Records from a dataset:
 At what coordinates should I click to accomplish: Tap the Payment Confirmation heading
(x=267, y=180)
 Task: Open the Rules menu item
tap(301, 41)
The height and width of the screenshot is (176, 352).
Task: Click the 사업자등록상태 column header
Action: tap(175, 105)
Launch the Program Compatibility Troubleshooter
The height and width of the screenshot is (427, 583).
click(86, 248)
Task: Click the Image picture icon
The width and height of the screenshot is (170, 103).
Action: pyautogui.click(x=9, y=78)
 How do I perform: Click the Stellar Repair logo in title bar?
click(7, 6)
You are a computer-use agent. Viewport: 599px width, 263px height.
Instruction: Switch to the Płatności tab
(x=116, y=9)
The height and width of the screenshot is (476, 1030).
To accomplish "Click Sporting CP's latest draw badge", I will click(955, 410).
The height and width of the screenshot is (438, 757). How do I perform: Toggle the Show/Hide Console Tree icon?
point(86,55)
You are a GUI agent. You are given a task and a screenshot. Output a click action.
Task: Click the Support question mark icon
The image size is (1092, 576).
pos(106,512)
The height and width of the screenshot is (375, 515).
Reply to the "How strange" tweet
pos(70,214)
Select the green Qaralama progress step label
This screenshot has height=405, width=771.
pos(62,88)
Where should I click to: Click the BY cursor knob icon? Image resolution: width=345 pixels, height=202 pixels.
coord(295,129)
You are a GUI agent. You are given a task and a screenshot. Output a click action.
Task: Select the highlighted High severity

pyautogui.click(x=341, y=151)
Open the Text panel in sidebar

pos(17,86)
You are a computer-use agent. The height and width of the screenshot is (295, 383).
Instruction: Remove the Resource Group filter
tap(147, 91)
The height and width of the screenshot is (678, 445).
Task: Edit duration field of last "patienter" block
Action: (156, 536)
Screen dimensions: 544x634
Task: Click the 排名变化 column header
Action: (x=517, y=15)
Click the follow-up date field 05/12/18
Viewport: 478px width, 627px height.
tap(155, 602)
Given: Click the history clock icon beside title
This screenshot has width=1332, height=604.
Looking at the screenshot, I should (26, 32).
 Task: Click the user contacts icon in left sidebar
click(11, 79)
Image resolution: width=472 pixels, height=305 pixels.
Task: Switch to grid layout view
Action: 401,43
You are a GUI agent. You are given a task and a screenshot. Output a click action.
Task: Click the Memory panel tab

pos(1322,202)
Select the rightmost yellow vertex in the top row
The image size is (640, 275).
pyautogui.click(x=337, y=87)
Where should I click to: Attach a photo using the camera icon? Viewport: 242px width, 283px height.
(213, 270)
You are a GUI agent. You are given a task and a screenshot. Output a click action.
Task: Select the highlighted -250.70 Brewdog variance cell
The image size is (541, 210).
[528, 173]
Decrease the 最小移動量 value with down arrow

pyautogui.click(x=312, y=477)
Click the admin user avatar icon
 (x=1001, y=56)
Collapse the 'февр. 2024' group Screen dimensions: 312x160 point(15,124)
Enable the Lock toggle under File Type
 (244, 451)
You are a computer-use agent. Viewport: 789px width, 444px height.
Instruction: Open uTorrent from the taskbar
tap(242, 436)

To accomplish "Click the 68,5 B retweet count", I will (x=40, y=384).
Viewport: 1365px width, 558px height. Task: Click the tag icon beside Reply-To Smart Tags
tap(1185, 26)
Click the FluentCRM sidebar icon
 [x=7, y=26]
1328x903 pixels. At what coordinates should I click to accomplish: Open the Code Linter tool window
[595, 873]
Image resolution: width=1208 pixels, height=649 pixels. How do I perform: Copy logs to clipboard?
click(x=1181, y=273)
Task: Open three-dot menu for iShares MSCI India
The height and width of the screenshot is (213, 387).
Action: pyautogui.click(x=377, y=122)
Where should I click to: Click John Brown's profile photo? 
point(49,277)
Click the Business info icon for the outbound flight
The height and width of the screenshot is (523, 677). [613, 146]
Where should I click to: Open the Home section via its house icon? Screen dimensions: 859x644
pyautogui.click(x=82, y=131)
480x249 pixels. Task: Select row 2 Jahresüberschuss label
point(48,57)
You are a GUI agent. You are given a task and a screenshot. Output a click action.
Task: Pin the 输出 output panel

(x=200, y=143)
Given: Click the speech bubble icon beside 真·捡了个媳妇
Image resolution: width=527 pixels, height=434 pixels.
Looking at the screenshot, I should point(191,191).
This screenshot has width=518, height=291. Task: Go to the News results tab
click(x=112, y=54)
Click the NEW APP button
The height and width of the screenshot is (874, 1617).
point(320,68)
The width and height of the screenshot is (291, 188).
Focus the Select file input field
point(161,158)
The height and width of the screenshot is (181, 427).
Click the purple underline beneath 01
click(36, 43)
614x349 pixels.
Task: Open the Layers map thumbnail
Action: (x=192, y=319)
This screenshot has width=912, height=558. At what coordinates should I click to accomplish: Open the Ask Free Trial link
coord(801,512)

== The task ==
Lines containing the word "will" must be found in the data above and copied.

== Answer to this problem ==
To accomplish "Click Sporting CP's latest draw badge", I will click(955, 410).
To accomplish "Click the 68,5 B retweet count", I will (x=40, y=384).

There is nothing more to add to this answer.